It hasn't been a great evening session for Trip.com investors, who have watched their shares sink by -3.0% to a price of $45.9. Some of you might be wondering if it's time to buy the dip. If you are considering this, make sure to check the company's fundamentals first to determine if the shares are fairly valued at today's prices.

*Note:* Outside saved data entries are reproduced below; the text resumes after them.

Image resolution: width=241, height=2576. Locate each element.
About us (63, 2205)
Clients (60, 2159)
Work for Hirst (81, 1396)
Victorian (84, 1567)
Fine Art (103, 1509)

The Market May Be Undervaluing Trip.com's Assets and Equity:
Trip.com Group Limited operates as a travel service provider for accommodation reservation, transportation ticketing, packaged tours and in-destination, corporate travel management, and other travel-related services in China and internationally. The company belongs to the Consumer Discretionary sector, which has an average price to earnings (P/E) ratio of 22.96 and an average price to book (P/B) ratio of 4.24. In contrast, Trip.com has a trailing 12 month P/E ratio of 22.4 and a P/B ratio of 0.24.

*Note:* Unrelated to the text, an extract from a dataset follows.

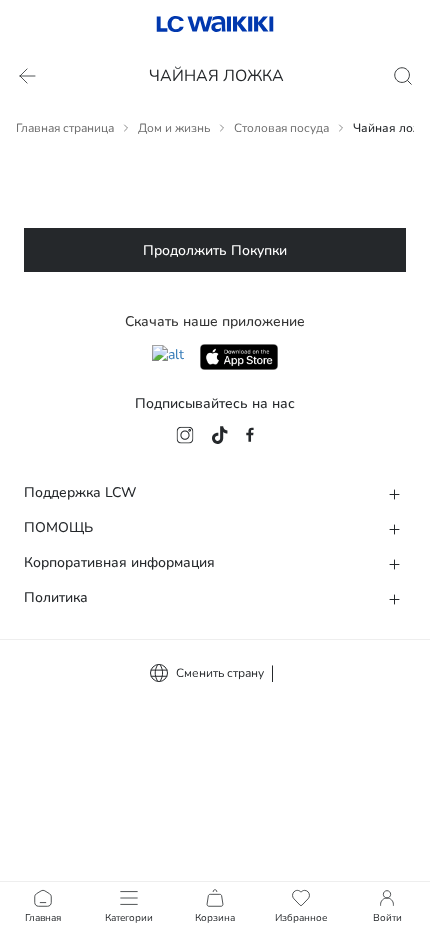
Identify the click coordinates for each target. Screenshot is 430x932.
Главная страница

Trip.com's PEG ratio is 7.7, which shows that the stock is probably overvalued in terms of its estimated growth. For reference, a PEG ratio near or below 1 is a potential signal that a company is undervalued.

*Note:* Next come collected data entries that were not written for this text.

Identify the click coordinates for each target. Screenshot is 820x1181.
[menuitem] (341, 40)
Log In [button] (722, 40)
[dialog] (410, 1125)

The Company's Revenues Are Declining:
2017 | 2018 | 2019 | 2020 | 2021 | 2022 | |
---|---|---|---|---|---|---|
Revenue (M) | $4,146 | $4,524 | $5,122 | $2,807 | $3,142 | $2,907 |
Gross Margins | 82% | 79% | 79% | 78% | 77% | 78% |
Net Margins | 8% | 4% | 20% | -18% | -3% | 7% |
Net Income (M) | $329 | $162 | $1,006 | -$497 | -$86 | $206 |
Net Interest Expense (M) | $198 | $219 | $241 | $263 | $246 | $219 |
Depreciation & Amort. (M) | $75 | $79 | $94 | $121 | $113 | $92 |
Diluted Shares (M) | 574 | 567 | 642 | 601 | 634 | 657 |
Earnings Per Share | $0.57 | $0.29 | $1.57 | -$0.83 | -$0.14 | $0.31 |
EPS Growth | n/a | -49.12% | 441.38% | -152.87% | 83.13% | 321.43% |
CAPEX (M) | $72 | $98 | $118 | $81 | $89 | $72 |
Total Debt (M) | $6,999 | $8,750 | $7,189 | $8,641 | $6,263 | $17,837 |
Net Debt / EBITDA | 7.99 | 12.27 | 5.3 | -60.49 | -29.19 | 143.66 |
Current Ratio | 1.4 | 1.15 | 0.98 | 0.99 | 1.0 | 1.0 |
Trip.com's financial statements include several red flags such as declining revenues and decreasing reinvestment in the business, declining EPS growth, and not enough current assets to cover current liabilities because its current ratio is 1.0. Additionally, the firm has a highly leveraged balance sheet. On the other hand, the company has wider gross margins than its peer group working in its favor.